April
April 13 is Thomas Jefferson's Birthday
"The greatest service which can be rendered any country is to add a useful plant to its culture."
-Thomas Jefferson
Thomas Jefferson gave us the Declaration of Independence but he was also passionate about developing a strong and innovative agriculture in the new nation. He searched high and low for new crops that would flourish on American farms. On a trip to Europe, he even filled his pockets with rice from Italy - risking arrest for smuggling - so he could carry it home and try it out in South Carolina.
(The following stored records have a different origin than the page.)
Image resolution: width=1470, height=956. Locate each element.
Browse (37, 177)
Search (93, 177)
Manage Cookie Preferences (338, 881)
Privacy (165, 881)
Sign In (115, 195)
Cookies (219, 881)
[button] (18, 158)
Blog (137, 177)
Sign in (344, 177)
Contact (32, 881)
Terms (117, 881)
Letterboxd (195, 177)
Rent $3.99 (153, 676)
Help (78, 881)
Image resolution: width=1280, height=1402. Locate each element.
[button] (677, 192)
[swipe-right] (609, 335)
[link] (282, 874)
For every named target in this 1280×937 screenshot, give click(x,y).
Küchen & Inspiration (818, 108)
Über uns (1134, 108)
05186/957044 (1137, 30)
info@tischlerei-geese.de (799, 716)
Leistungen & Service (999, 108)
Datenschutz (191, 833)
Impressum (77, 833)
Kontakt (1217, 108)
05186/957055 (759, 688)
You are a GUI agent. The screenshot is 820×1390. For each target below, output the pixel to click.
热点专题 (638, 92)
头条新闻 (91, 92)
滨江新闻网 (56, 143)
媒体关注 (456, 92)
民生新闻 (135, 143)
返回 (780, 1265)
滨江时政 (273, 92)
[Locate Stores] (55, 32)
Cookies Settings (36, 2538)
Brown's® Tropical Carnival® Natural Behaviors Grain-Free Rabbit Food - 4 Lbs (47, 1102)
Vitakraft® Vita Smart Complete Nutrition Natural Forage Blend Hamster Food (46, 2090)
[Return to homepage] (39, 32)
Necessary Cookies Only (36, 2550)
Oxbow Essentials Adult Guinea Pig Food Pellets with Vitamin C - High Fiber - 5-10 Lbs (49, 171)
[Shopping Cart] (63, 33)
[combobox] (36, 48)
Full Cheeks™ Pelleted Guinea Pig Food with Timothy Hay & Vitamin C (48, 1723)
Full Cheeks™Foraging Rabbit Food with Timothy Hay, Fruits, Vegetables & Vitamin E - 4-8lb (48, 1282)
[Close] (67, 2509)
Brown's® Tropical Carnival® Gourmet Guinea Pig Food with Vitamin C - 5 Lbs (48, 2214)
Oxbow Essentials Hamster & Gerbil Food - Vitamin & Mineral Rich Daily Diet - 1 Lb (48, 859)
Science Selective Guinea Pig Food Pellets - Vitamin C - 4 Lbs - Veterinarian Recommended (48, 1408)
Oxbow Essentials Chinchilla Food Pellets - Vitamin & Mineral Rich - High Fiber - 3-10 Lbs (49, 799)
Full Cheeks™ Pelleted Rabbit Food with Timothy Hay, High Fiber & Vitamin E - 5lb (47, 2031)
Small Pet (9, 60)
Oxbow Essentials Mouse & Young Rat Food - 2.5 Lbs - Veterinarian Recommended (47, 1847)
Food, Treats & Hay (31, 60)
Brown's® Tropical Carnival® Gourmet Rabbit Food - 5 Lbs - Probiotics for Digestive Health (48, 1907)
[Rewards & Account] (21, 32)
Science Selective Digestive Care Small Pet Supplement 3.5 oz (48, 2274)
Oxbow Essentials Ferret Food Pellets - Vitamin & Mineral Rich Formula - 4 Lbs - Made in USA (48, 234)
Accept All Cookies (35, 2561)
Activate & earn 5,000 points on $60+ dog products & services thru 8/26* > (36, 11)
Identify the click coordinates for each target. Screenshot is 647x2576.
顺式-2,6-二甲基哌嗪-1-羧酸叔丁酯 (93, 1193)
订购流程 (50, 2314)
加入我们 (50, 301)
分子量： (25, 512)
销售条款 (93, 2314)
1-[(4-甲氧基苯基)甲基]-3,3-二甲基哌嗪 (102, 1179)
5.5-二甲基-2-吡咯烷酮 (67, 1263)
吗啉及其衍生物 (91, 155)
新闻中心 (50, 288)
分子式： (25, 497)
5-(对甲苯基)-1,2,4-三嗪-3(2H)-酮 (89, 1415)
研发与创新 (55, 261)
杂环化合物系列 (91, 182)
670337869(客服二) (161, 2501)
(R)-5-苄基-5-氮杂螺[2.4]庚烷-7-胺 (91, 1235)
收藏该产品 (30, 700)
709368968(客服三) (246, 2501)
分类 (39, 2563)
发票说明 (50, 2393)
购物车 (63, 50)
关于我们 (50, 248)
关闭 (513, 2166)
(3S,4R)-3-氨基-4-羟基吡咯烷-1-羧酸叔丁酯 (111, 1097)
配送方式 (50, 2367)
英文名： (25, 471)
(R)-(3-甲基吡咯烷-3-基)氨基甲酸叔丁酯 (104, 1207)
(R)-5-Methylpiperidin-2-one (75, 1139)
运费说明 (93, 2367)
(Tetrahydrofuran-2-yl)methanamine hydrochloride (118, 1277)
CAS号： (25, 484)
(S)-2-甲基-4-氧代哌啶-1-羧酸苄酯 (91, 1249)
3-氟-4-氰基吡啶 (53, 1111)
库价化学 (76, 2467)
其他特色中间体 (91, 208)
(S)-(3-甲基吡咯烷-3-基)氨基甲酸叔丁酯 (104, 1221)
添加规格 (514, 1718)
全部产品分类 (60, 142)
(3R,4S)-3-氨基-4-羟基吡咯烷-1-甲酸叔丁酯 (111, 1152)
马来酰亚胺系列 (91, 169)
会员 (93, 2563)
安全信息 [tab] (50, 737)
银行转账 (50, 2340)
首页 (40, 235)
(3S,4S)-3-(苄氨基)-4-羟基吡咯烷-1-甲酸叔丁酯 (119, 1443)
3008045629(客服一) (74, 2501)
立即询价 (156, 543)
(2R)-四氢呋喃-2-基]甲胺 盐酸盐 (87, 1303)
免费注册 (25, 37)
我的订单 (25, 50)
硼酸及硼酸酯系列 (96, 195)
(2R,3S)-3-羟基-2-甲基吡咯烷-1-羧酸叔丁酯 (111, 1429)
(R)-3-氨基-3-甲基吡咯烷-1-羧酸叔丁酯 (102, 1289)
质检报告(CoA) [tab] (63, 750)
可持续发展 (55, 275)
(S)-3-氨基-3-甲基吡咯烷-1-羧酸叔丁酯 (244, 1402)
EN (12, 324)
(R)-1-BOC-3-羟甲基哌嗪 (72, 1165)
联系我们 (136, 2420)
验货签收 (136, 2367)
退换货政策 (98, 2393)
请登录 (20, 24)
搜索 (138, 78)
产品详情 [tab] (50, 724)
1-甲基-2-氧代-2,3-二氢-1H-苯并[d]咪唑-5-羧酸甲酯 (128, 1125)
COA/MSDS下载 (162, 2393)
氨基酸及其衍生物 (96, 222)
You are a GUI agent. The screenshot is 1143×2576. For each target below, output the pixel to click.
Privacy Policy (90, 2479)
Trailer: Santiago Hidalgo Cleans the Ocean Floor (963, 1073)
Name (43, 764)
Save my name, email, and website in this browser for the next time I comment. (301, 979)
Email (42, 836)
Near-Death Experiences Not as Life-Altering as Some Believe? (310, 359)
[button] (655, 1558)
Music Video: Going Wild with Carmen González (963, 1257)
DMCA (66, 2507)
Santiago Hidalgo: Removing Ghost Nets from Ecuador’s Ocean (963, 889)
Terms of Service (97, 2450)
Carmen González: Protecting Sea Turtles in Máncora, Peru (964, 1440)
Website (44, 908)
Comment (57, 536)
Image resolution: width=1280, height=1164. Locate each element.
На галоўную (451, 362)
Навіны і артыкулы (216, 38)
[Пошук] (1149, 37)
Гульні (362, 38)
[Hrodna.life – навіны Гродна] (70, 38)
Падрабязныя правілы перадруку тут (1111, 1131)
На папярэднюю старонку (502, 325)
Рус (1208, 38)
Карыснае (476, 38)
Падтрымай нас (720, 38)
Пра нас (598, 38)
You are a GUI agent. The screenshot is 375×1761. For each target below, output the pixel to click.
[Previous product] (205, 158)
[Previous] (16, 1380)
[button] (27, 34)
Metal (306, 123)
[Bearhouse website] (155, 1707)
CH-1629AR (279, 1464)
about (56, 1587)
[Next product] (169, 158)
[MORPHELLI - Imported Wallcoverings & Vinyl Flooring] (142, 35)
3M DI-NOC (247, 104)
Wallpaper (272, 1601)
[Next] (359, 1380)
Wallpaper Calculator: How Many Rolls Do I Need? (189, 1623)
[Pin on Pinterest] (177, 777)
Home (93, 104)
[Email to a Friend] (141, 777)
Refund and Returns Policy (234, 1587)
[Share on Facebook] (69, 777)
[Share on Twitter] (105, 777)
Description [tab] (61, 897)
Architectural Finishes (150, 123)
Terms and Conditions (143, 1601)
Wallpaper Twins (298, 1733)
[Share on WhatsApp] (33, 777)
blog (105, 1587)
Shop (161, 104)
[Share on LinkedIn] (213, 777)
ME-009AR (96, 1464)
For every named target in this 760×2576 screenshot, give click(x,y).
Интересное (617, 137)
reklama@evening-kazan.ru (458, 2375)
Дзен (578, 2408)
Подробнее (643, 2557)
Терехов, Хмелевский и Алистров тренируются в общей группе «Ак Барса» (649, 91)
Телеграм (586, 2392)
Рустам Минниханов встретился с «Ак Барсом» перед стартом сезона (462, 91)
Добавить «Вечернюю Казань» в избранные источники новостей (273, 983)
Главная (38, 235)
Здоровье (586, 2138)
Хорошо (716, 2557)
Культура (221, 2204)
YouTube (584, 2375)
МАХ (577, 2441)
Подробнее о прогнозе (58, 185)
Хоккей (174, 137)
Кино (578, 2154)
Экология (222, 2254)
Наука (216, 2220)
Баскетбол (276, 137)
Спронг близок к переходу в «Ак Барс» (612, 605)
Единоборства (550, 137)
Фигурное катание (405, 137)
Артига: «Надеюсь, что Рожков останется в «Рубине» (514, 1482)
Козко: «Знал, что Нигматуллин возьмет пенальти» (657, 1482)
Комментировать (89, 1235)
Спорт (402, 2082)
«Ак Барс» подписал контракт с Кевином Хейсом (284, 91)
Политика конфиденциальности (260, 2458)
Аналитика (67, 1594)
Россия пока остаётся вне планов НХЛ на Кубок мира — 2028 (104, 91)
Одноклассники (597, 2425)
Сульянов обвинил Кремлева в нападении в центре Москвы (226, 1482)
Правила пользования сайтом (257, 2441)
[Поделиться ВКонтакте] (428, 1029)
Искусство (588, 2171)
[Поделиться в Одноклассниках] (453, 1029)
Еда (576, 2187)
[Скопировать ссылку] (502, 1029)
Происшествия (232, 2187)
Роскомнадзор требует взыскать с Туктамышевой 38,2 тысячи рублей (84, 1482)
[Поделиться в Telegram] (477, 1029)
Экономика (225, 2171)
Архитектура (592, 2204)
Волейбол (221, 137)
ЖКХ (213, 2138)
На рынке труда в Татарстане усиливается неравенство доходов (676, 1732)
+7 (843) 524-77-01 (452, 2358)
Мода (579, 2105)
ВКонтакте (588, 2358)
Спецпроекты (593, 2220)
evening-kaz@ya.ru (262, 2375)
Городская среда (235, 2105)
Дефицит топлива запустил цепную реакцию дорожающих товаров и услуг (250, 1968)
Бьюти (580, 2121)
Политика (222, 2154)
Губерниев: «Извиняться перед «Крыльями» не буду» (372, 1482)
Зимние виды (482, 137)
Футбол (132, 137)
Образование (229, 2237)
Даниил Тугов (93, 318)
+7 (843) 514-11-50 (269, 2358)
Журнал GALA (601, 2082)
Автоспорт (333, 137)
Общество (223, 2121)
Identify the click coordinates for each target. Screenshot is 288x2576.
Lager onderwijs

He believed agriculture was the "surest road to affluence and best preservative of morals."
Thomas Jefferson was a dedicated farmer, and his interest in agriculture is evident in much of his writing. His home, "Monticello," included vegetable gardens, flower gardens, orchards, vineyards, grain fields, and ornamental landscapes.
In his gardens he grew 170 varieties of fruit, 330 varieties of vegetables, and ornamental plants and flowers. He grew Mexican varieties of peppers, beans collected by Lewis and Clark, broccoli from Italy. The English pea was his favorite vegetable, and he had a Garden Book in which he kept exhaustive notes on the states of his turnips, lettuce, artichokes, tomatoes, eggplants and squash - when each variety was sown, when it was mulched and how, when the first leaves or fruits appeared, which varieties were tastiest. His household ate from the garden. Some of the varieties that Jefferson cultivated at Monticello have been passed down as heirloom vegetables, and people still plant them in their backyard gardens. Overall, he had about 5,000 acres of farmland, planted mostly in wheat and other grains.
In addition to his work improving plant varieties, Jefferson also worked on improving agricultural tools. The moldboard plow was one of his inventions.
- Attending to My Farm from "A Day in the Life of Thomas Jefferson"
- Thomas Jefferson's Garden Book
- Thomas Jefferson's Farming Failures (Modern Farmer)
Write a letter to Thomas Jefferson and tell him how agriculture is different today compared with how it was in his day.